2. The development of self-driving vehicles in countries with lax regulations is something to keep an eye on.

"Intercity freight transportation will be a huge market in China, says Xiaodi Hou, CTO of TuSimple, a company based in San Diego and Beijing that’s developing an automated trucking platform in partnership with a large Chinese truck maker (Hou declined to name which). He says there is effectively no restriction on testing self-driving systems in China currently, and he believes the government will be supportive because it wants to see the trucking industry improve."

3. Read this before you get sucked into the Christmas crap vortex.

"I’m at the Christmas level of the International Trade Market in Yiwu, around 300 kilometres (187 miles) south of Shanghai. According to Xinhua, the state-run news agency, more than 60% of the world’s Christmas decorations are made in Yiwu, a significant proportion of which is sold at this enormous wholesale market. As I discovered, Christmas is made in Yiwu. That tree lighting up your lounge. Those decorations hanging from the ceiling. That novelty stocking filler you bought for your child. Chances are they came not far from where I am standing."

4. What is a media lab?

"Media labs are liminal but increasingly powerful spaces in many contemporary settings. They appear in universities and colleges, wedged uneasily between traditional departments and faculties. They’re also in basements, warehouses, strip malls and squats. They are stable to varying degrees; many have long-term addresses and an itinerant roster of occupants. Some pop up in one location for a few days, then relocate to another. Sometimes they’re even in mobile trucks in the streets, bringing tools and expertise to children in schools and the general public. As clusters of tools and talent streamlined to produce economic value, labs sometime align with the most ruthless of venture capitalists; in other cases, they are free and open for all to use, disdainful of all commercial motivations."

5. A shockingly fascinating look at the role of concrete on the battlefield.

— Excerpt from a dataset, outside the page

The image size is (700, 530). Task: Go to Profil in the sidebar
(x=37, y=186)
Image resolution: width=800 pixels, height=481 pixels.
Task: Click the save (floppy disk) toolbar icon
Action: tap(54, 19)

"What lessons about concrete should inform future operations? Should the military incorporate concrete into its plans for contingencies in urban terrain? Should it equip Army combat formations with better cranes among its organic equipment? Should the Army pre-position concrete? Where will concrete come from around critical cities? Should research and development be conducted on advanced hydraulic systems or technology that lifts six-ton barriers so that a soldiers can push them into place by hand? I say yes to all the above. But at a minimum, these are questions that military planners should be asking. Concrete might not be sexy, but it is the most effective weapon on the modern battlefield."
+ The Sadr City anecdote alone is worth the read: "Within thirty days, soldiers emplaced over 3,000 T-wall sections to create a three-mile wall that interconnected with previously emplaced walls and ultimately completed the encirclement of Sadr City."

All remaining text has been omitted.